Wayne Day Family Field at Carter–Finley Stadium is home to the NC State Wolfpack football team. It was opened in 1966 and has grown to a seating capacity of 56,919 seats.

History
As early as the 1950s, State was looking to replace its on-campus facility, Riddick Stadium.  The concrete-and-wood stadium had been built in 1907 and was showing its age.  It never held more than 23,000 seats (14,000 permanent) at any time.  Partly because of this, many of longtime coach Earle Edwards' teams played more games on the road than at home.  At Edwards' urging, school officials began a concerted effort to build a more modern facility

The new stadium finally opened in 1966.  It was originally named Carter Stadium, in honor of Harry C. & Wilbert J. "Nick" Carter, both graduates of the university. They were major contributors to the original building of the stadium. The name of Albert E. Finley, another major contributor to the university, was added in September 1979.

While located on University land, the stadium is a few miles to the west of the academic campus on Trinity Road, just off Hillsborough Street.

Carter–Finley Stadium's season tickets have been sold out for nine straight years.

Carter–Finley Stadium has the smallest clearance between the stands and the sidelines of any stadium in the ACC.

Retired numbers displayed on the west facade of Carter–Finley Stadium include those of Roman Gabriel (18), Torry Holt (81), Philip Rivers (17), Bill Yoest (63), Dennis Byrd (77), Dick Christy (40), Jim Ritcher (51), Ted Brown (23), Mario Williams and Bradley Chubb (9); and Russell Wilson (16).  Carter–Finley also displays banners from NC State's bowl appearances which include the Gator Bowl, Peach Bowl, and Liberty Bowl.

Renovations
Prior to the 2001 season, the university began a program of modernization of the stadium by enclosing the southern end zone with seats, and the state-of-the-art Murphy Center (named for Wendell Murphy) was built behind it.

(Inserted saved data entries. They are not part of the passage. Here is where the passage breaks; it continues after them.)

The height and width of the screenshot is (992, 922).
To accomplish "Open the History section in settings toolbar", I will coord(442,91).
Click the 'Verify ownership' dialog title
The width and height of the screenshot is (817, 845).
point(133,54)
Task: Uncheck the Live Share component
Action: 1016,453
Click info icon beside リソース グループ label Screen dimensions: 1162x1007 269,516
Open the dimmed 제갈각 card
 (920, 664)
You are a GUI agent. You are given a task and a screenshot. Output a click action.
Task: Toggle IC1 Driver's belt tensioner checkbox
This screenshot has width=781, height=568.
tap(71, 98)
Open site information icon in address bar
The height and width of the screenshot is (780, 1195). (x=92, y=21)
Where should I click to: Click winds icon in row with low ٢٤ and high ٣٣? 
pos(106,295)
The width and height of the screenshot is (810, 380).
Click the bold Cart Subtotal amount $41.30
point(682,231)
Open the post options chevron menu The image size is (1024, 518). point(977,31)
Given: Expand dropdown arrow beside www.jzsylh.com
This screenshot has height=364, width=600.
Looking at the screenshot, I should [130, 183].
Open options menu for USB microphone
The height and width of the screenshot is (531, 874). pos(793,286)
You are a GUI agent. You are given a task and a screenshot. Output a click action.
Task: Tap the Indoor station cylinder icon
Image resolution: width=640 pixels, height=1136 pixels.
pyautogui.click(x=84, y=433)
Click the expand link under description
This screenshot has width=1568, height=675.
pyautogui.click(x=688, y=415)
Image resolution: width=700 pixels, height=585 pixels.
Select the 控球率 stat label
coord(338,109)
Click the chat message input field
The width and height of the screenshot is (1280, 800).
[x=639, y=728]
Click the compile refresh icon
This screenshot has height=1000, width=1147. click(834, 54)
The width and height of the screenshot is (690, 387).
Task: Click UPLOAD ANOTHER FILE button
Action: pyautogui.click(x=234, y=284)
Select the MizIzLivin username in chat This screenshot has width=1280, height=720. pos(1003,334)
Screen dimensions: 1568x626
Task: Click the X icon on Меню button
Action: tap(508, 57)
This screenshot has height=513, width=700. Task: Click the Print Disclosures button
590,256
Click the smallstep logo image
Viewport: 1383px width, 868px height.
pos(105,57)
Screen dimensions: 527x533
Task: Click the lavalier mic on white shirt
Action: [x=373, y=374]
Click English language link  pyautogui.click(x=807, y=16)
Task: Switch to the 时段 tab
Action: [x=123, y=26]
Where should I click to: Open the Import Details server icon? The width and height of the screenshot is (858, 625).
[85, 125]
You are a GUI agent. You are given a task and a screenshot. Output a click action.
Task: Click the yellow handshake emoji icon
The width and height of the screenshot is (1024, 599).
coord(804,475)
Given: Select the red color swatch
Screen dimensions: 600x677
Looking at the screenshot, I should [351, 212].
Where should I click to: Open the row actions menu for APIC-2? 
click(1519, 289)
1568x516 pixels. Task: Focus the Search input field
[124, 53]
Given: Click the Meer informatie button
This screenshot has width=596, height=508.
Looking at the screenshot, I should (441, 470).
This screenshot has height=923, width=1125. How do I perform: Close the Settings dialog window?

Following the 2004 football season, Carter–Finley was again expanded with the completion of the "Vaughn Towers", a complex of luxury boxes, club seats, and media facilities which opened for the 2005 football season.

For the 2006 season, a new north end zone grandstand was added consisting of 5,730 new chairback, bench, and handicap-accessible seating with another 1,630 permanent bleacher seats built underneath the video scoreboard making Carter–Finley a bowl and giving it a capacity of 57,583 spectators. Additional upgrades to the stadium included a new north end zone plaza with concession stands and the addition of two video screens in each corner of the south end zone.

Notable events

Concerts

Soccer

On July 28, 2011, the World Football Challenge held an exhibition match between Juventus of Italy's Serie A, and Guadalajara Chivas of Mexico's Primera Division at the stadium.

Hockey 

The National Hockey League announced on February 15, 2020, that the Carolina Hurricanes would host a Stadium Series game at Carter–Finley Stadium on February 20, 2021. The NHL announced on December 23, 2020, that the game had been postponed. On February 4, 2022, the NHL announced the game would take place in February 2023.  On March 3, 2022, the NHL announced the game would take place on February 18, 2023, between the Hurricanes and the Washington Capitals.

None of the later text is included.